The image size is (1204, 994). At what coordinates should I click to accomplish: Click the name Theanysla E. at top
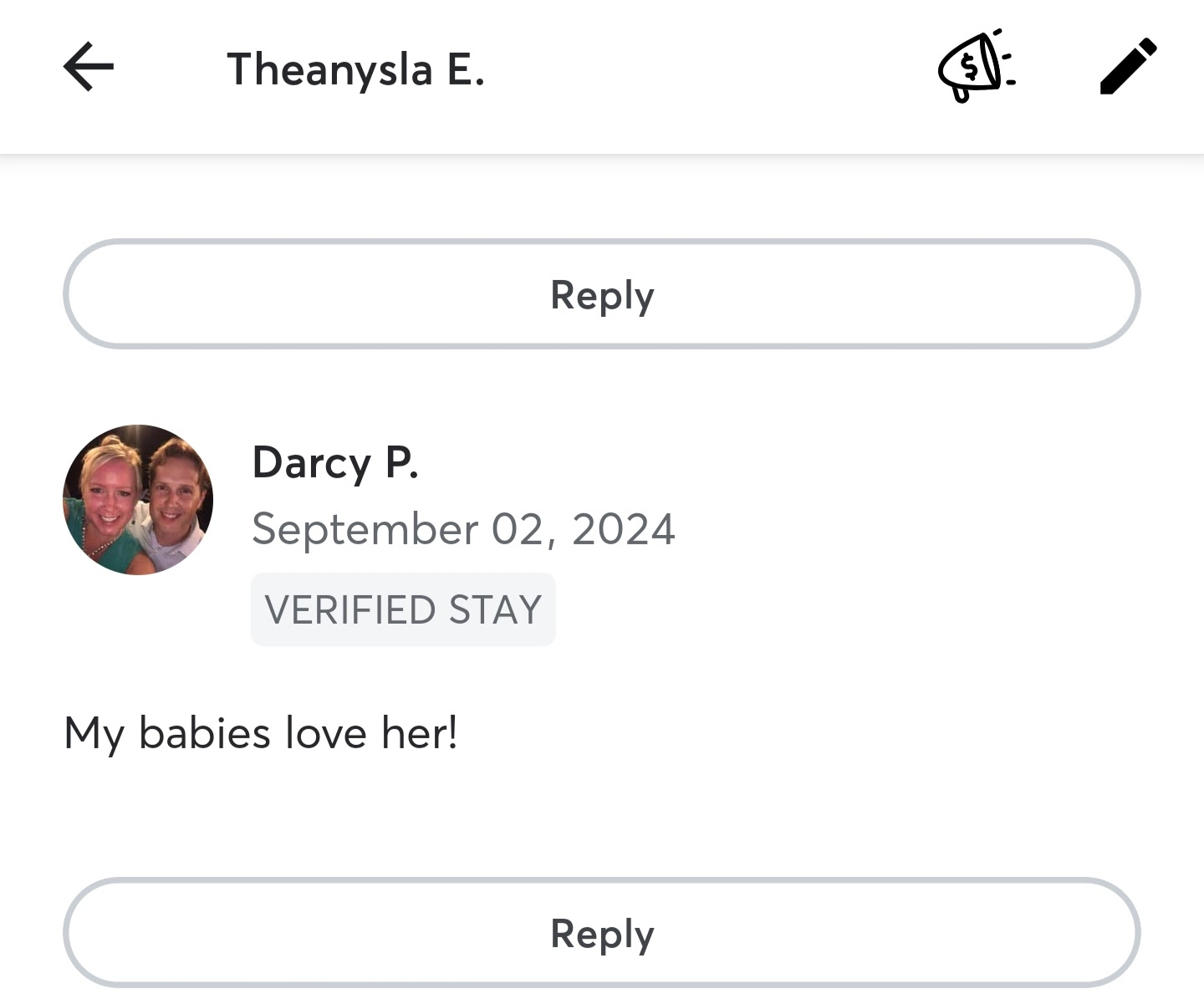coord(355,69)
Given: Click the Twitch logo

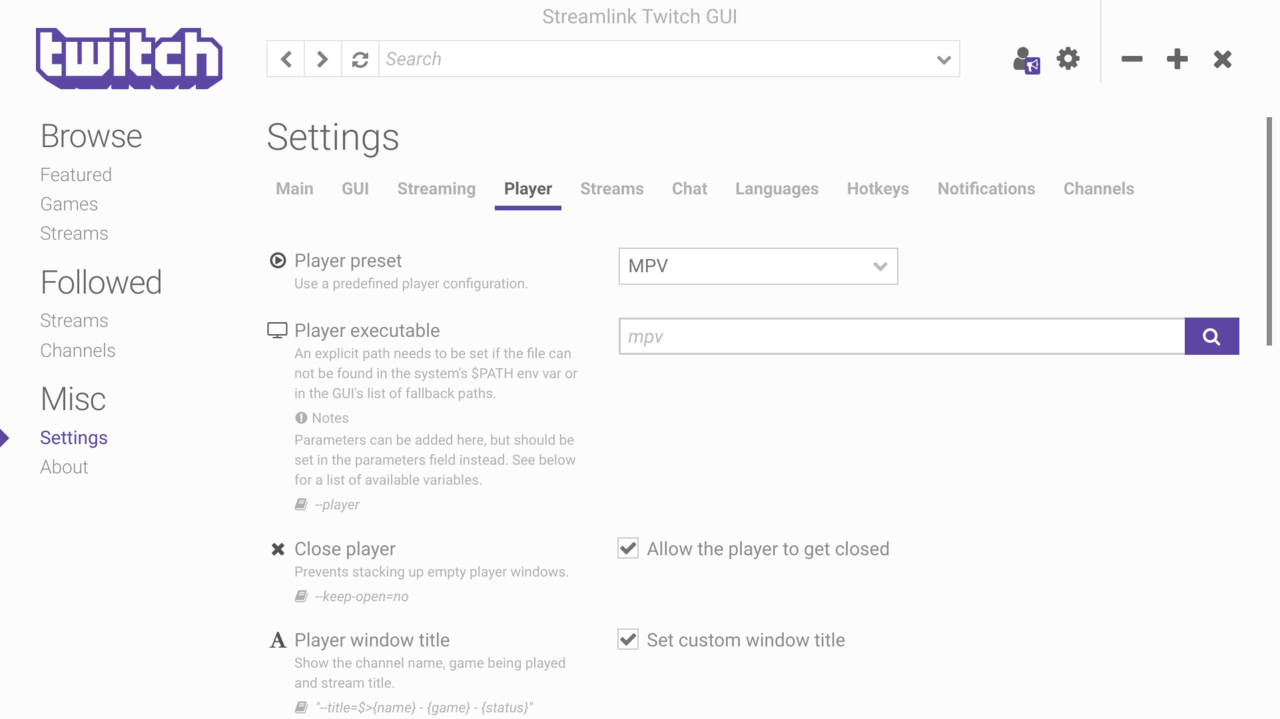Looking at the screenshot, I should pos(129,58).
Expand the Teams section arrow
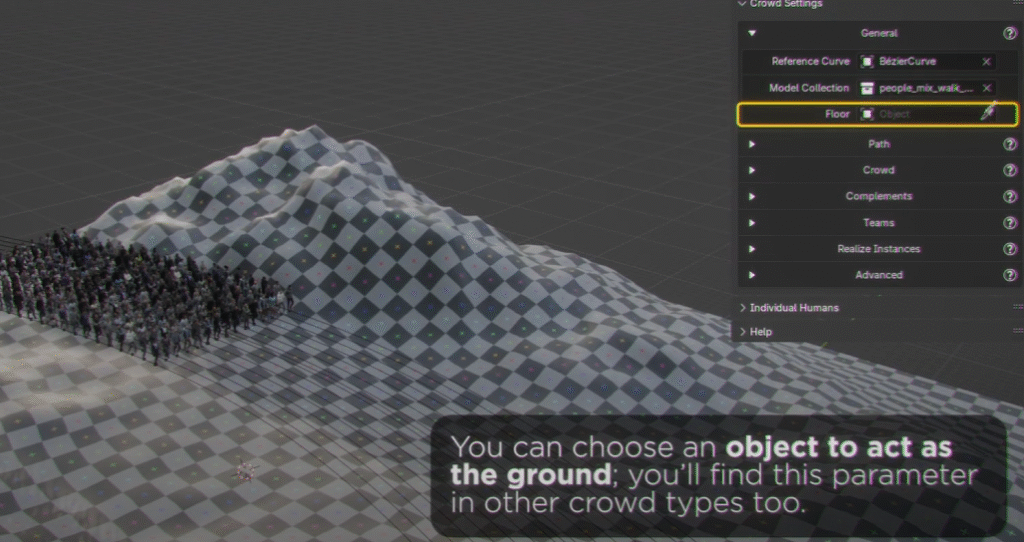This screenshot has height=542, width=1024. [x=752, y=223]
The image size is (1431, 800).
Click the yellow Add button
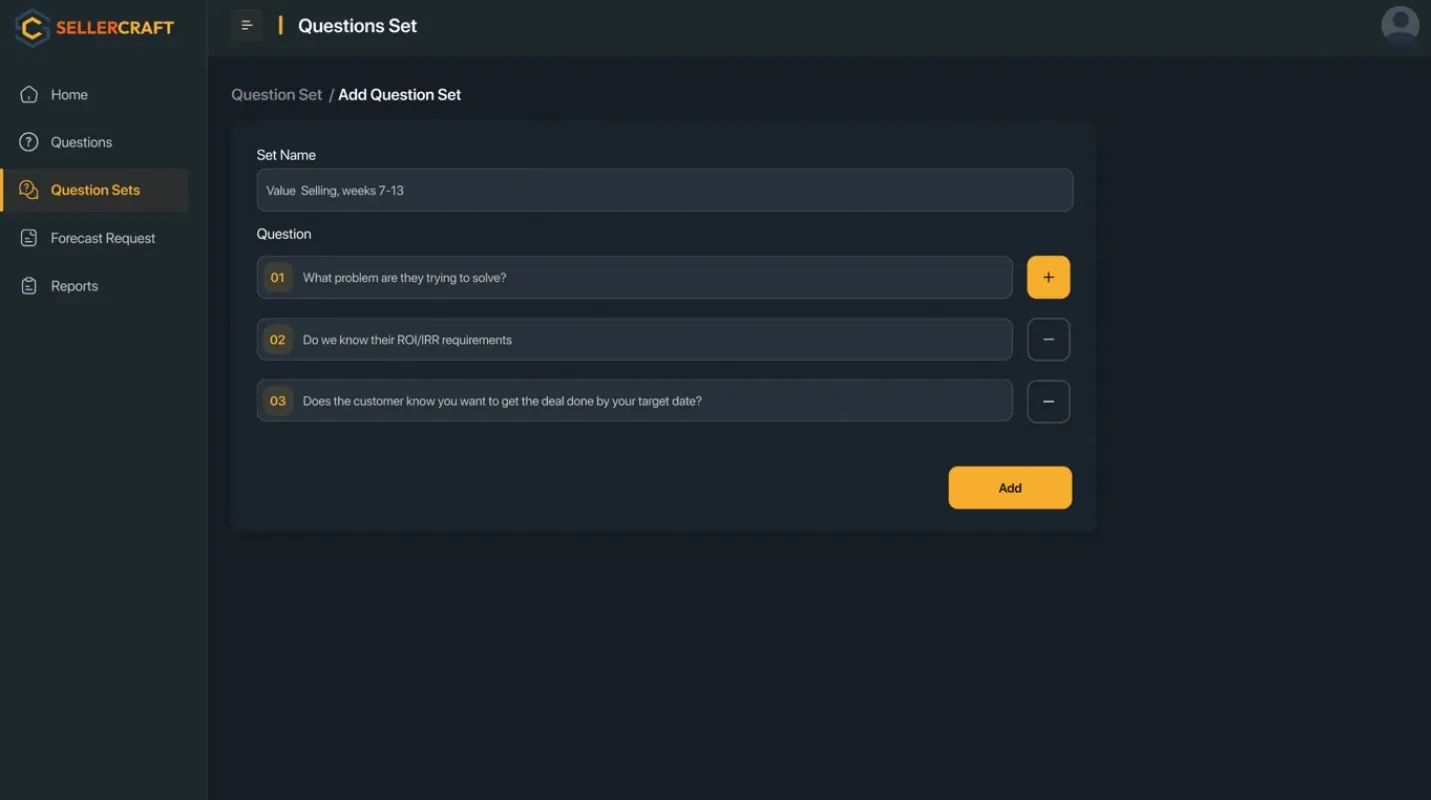pyautogui.click(x=1009, y=488)
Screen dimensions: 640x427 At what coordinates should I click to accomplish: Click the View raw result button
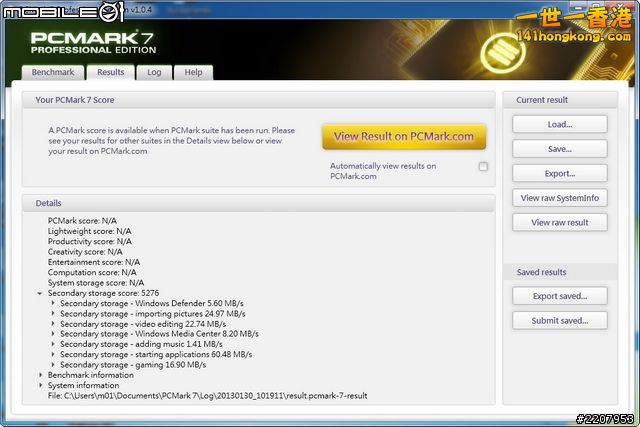coord(559,222)

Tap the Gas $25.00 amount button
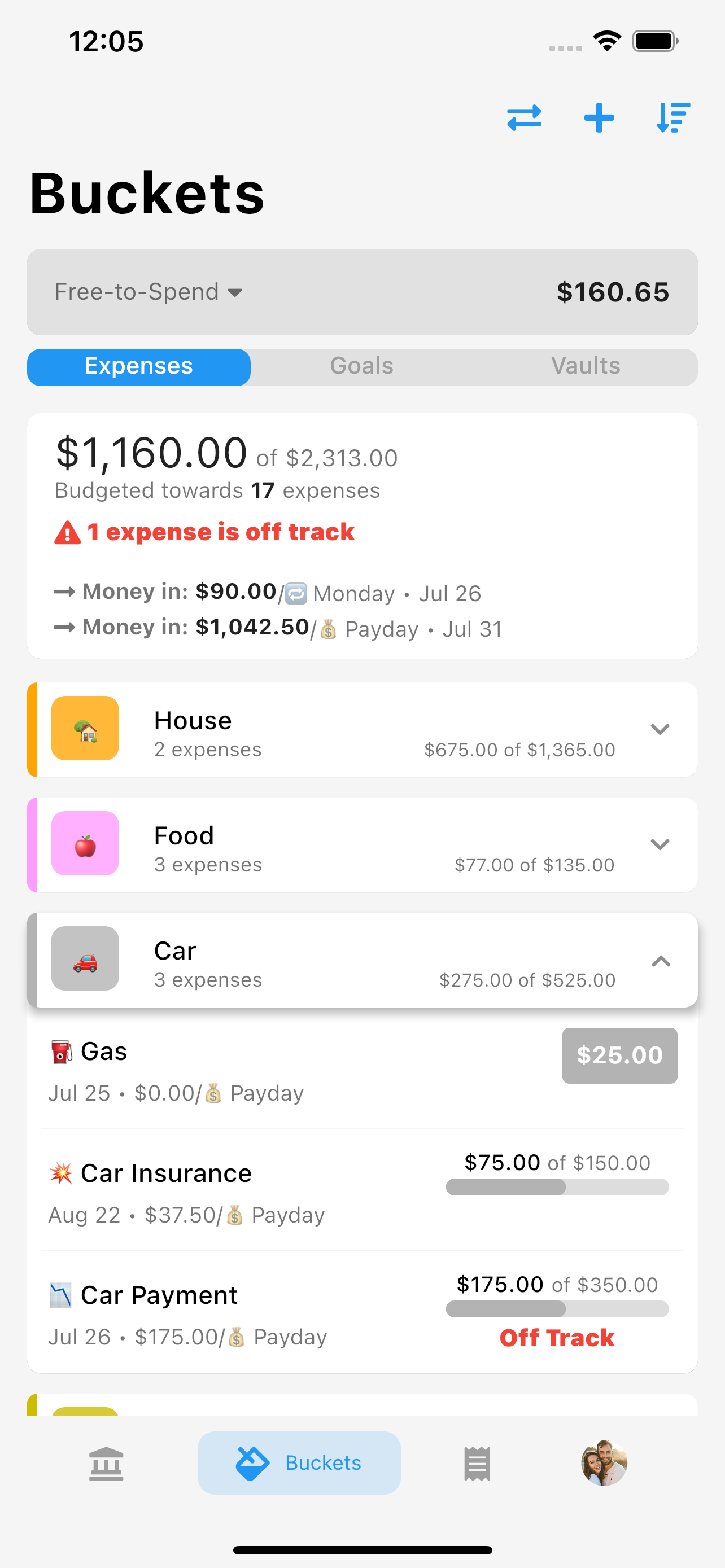(619, 1055)
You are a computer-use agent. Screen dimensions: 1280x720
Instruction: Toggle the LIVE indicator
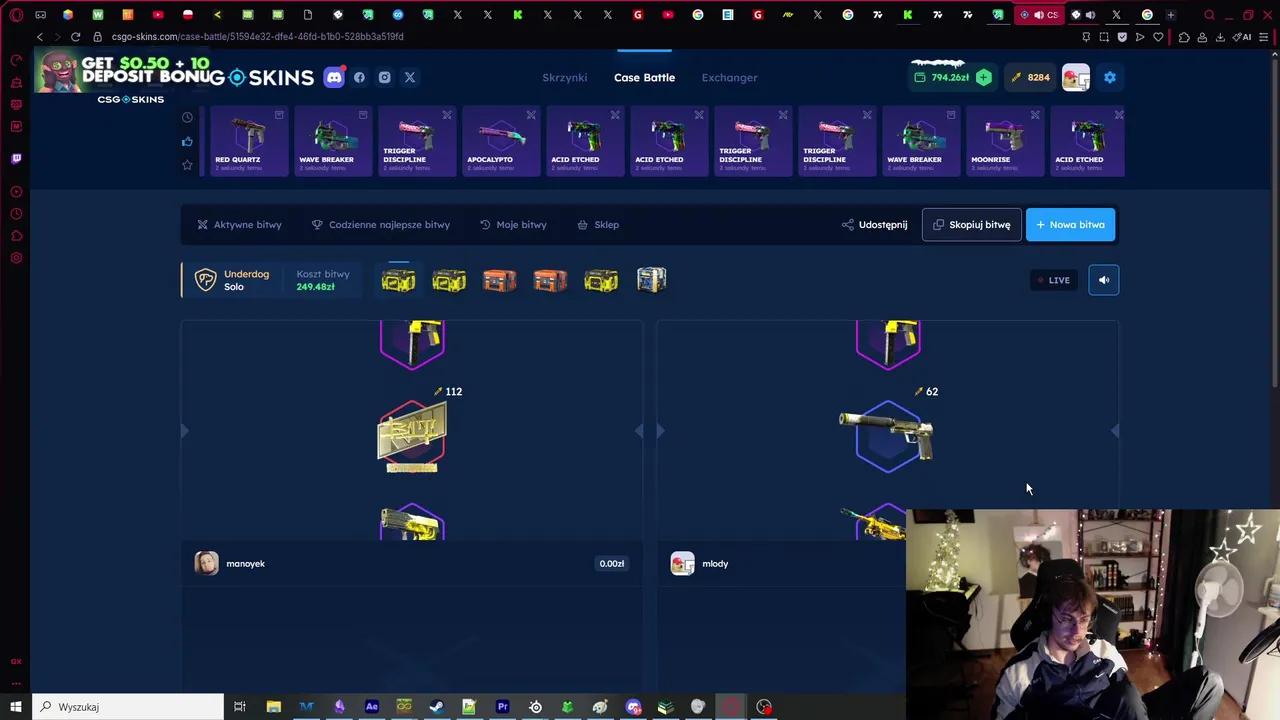point(1053,280)
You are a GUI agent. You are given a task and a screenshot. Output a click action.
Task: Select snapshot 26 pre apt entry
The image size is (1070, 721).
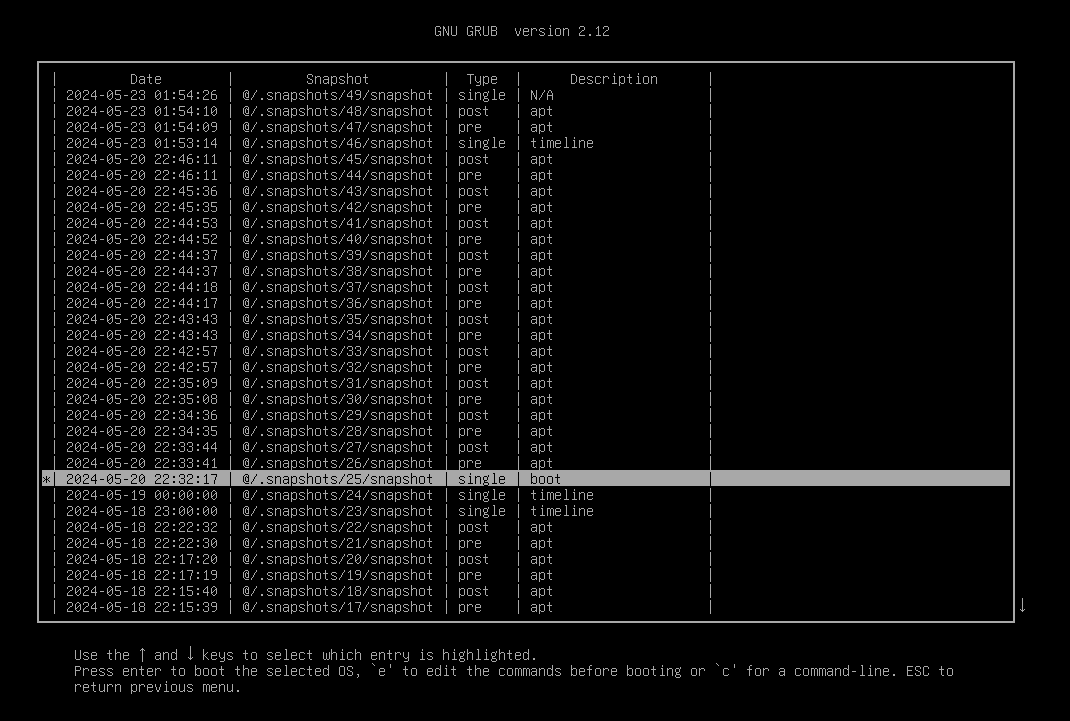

━━━━━━━━━━

# Work request
Go through the entries above and output them exactly, without pictures.

# Task response
The image size is (1204, 994). At what coordinates should I click to accomplish: Click the name Theanysla E. at top
coord(355,69)
Given: Click the Twitch logo

Looking at the screenshot, I should pos(129,58).
Expand the Teams section arrow
This screenshot has height=542, width=1024. [x=752, y=223]
The image size is (1431, 800).
Click the yellow Add button
pyautogui.click(x=1009, y=488)
Screen dimensions: 640x427 At what coordinates should I click to accomplish: Click the View raw result button
coord(559,222)

Tap the Gas $25.00 amount button
(619, 1055)
You are a computer-use agent. Screen dimensions: 1280x720
Instruction: Toggle the LIVE indicator
point(1053,280)
You are a GUI agent. You are given a task and a screenshot. Output a click action.
Task: Select snapshot 26 pre apt entry
The image size is (1070, 721).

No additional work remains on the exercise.